401(k) plans are subject to special nondiscrimination tests applicable to elective salary deferrals (pre-tax and Roth contributions) on the one hand and to matching contributions and employee after-tax contributions on the other. These tests generally limit the contribution amounts allocated to higher-paid participants. Failure to promptly correct noncompliance with these nondiscrimination tests can result in additional tax penalties for the employer.

Improperly excluding eligible employees from the 401(k) plan may result in “corrective additional contributions” made by the employer to the plan.
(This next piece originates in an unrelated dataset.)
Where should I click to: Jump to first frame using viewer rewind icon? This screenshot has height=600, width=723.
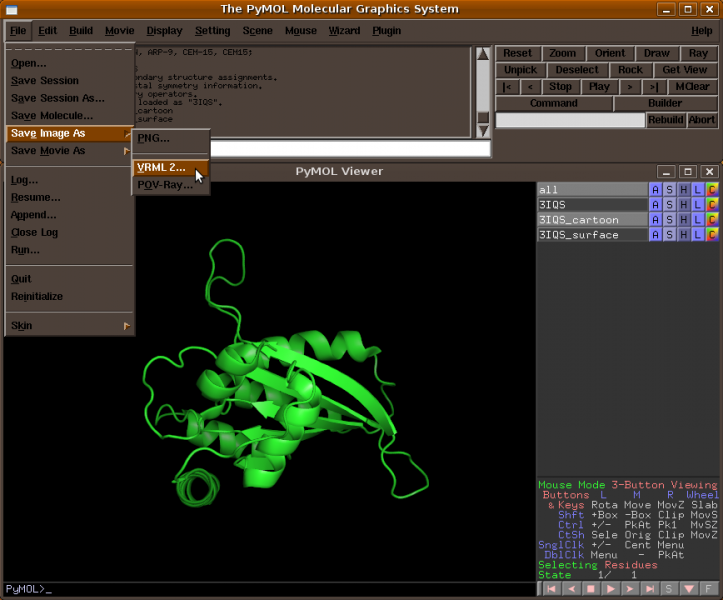550,589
Elective salary deferral contributions under all 401(k) plans are subject to an IRS-prescribed annual calendar year limit. For 2019, the dollar limit for elective salary deferrals to all 401(k) plans is $19,000. For participants aged 50 or older during 2019, the dollar limit for “catch-up” elective salary deferrals is an additional $6,000 (if the plan otherwise permits such catch-up contributions). These dollar limits are subject to annual adjustments by the IRS based on changes in the “cost of living.”

While participants may borrow from their account under a 401(k) plan (if the plan permits loans), if such loans do not comply with legal requirements or are not timely repaid, the amount of such loan will be taxable to the participant.
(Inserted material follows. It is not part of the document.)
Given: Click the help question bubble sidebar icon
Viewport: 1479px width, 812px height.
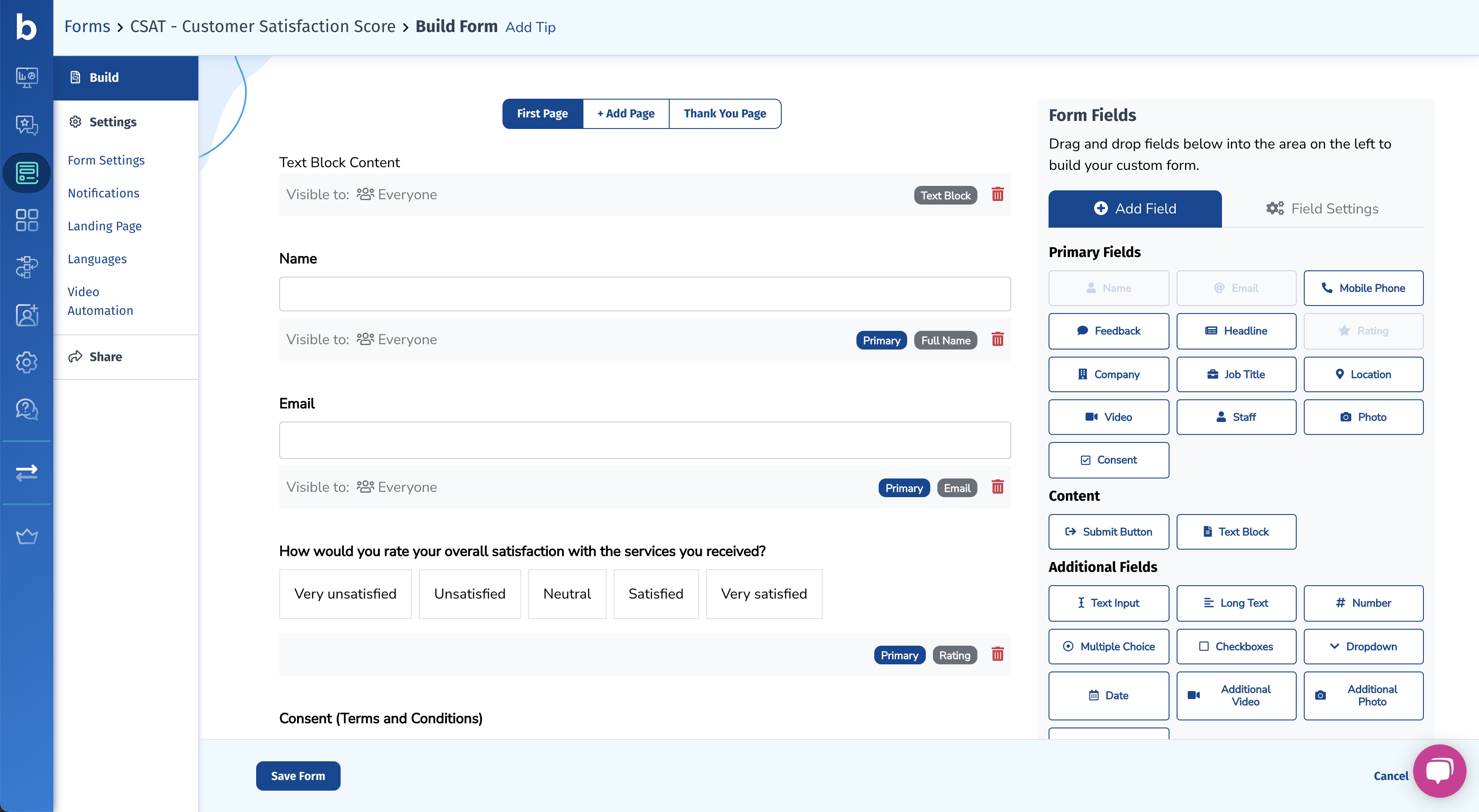Looking at the screenshot, I should point(26,410).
401(k) plans may allow participants to receive a distribution while employed if they have an “immediate and heavy” financial need that generally cannot be met from other available financial sources. Hardship distributions must be made in accordance with legally compliant plan terms and procedures.  The regulatory rules for hardship distributions were recently revised and liberalized by the IRS.
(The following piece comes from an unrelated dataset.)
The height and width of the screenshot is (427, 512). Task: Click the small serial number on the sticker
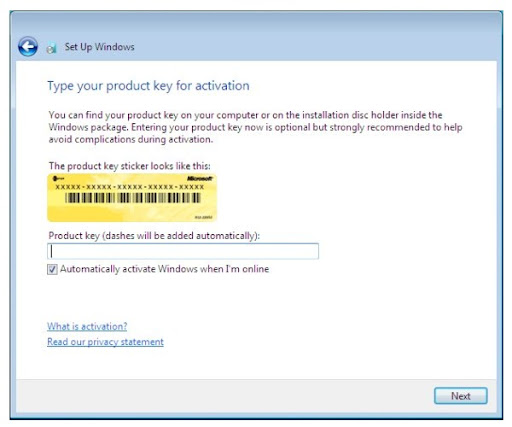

Suppose a 401(k) plan is a “top-heavy” plan (i.e., account balances for “key employees” exceed 60% of account balances for all participants). In that case, the plan will be subject to a minimum contribution requirement for all “non-key employees.” Top-heavy plan status is generally more common among small employer plans.

401(k) plans must file annual information returns (Form 5500 Reports) with the U.S. Department of Labor. The type of Form 5500 report and the scope of the report information required depends generally on the plan size (e.g., plans with 100 or more participants typically must include an independent plan auditor report with the Form 5500 filing). Failure to file Form 5500 reports promptly (generally by the end of the seventh month following the plan year’s end unless such filing due date is extended) can result in significant late filing penalties.